The researchers note that the robot is trained using both a database and supervised demonstration. Demonstrations are conducted using a device that connects to the back of the robot that allows it to mimic actions needed to perform a given task, such as hanging a shirt on a hanger. Training sessions involve driving the robot around and showing it how to do things, sort of like a puppet.
The robot, as its name suggests, is mobile. It is also untethered, with a large battery in its base that allows for long work periods and stability. It rolls itself around a work area conducting routine household tasks. Videos of the robot in action show that it can be taught a large number of tasks, ranging from cooking a three-course meal to loading a dishwasher—or carrying out all the tasks involved in doing the laundry.

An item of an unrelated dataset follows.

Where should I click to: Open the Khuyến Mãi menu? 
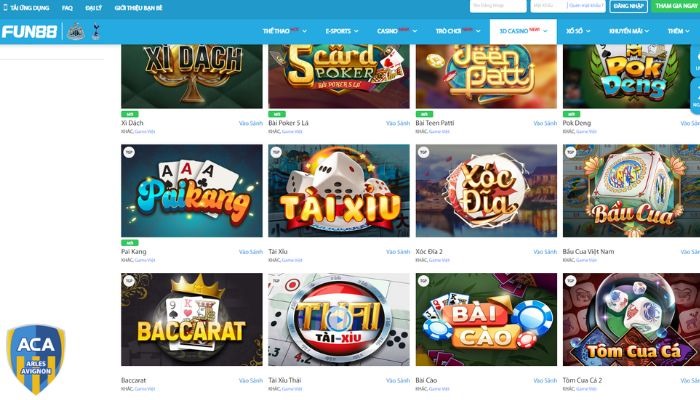pyautogui.click(x=629, y=31)
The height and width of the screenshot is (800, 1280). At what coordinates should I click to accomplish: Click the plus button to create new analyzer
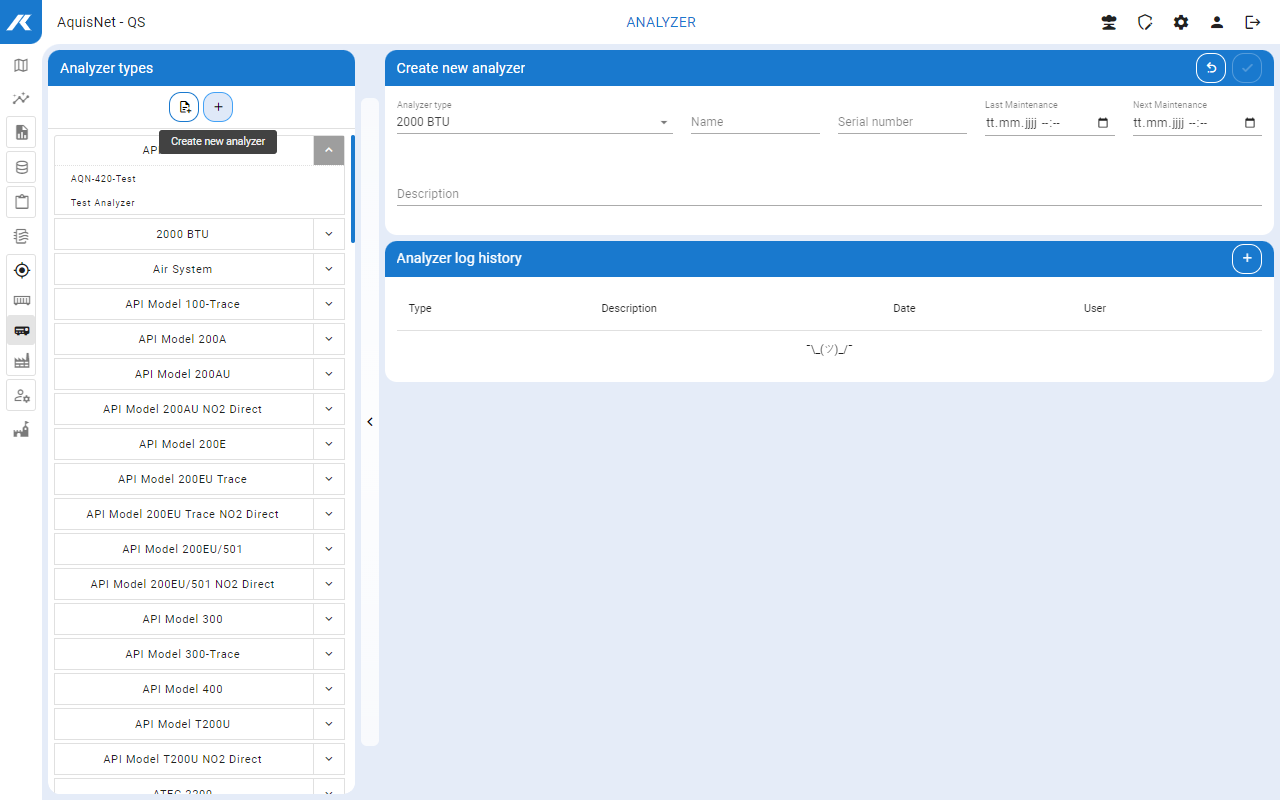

Mobile ALOHA can also open and close the refrigerator, kitchen cabinets and doors. It also dusts, mops and puts things away. In short, the robot can be taught to do almost any household task—including making coffee, feeding pets, putting the lid back on the toothpaste tube and dispensing vitamins.
The research team points out that their system is also very low cost (approximately $32,000) compared to other robots being created to assist with household chores. Many of these, they note, are tabletop assistants, not mobile robots. Mobile ALOHA also exhibits a high degree of freedom along with extreme dexterity and finesse, as demonstrated by its ability to crack eggs and open soda bottles.
The researchers acknowledge that they need to continue working with their robot design to improve both its accuracy in carrying out tasks and to help it get around a house more easily.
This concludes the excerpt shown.